=== Dataset content ===

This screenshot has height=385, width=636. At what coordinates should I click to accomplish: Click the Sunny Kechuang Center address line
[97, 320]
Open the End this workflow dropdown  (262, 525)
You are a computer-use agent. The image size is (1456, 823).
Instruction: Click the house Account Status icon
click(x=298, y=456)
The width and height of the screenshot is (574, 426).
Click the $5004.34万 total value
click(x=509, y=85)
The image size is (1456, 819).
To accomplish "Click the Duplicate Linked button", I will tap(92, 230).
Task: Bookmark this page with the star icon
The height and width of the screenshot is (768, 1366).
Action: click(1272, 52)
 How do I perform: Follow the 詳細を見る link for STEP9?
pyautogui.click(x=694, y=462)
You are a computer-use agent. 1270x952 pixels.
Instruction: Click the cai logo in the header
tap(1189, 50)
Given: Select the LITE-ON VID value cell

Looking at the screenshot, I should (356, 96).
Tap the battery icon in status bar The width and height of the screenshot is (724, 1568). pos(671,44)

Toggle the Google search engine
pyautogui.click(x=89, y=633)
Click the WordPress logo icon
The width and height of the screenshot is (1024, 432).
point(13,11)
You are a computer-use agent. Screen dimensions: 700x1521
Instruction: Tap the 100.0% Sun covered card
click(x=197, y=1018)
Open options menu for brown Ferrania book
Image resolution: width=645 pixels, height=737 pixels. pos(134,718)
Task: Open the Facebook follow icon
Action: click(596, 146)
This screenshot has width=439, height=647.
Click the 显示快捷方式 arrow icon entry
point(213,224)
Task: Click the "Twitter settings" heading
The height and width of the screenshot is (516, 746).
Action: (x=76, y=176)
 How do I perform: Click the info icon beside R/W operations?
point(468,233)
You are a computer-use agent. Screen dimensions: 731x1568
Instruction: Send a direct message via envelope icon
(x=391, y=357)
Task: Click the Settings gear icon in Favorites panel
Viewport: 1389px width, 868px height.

=== Objective ===
Which lines of the listing above contain the word "icon"? Show each of them in full.

=== Exercise response ===
Instruction: Click the house Account Status icon
Task: Bookmark this page with the star icon
Tap the battery icon in status bar The width and height of the screenshot is (724, 1568). pos(671,44)
Click the WordPress logo icon
Task: Open the Facebook follow icon
Click the 显示快捷方式 arrow icon entry
 How do I perform: Click the info icon beside R/W operations?
Instruction: Send a direct message via envelope icon
Task: Click the Settings gear icon in Favorites panel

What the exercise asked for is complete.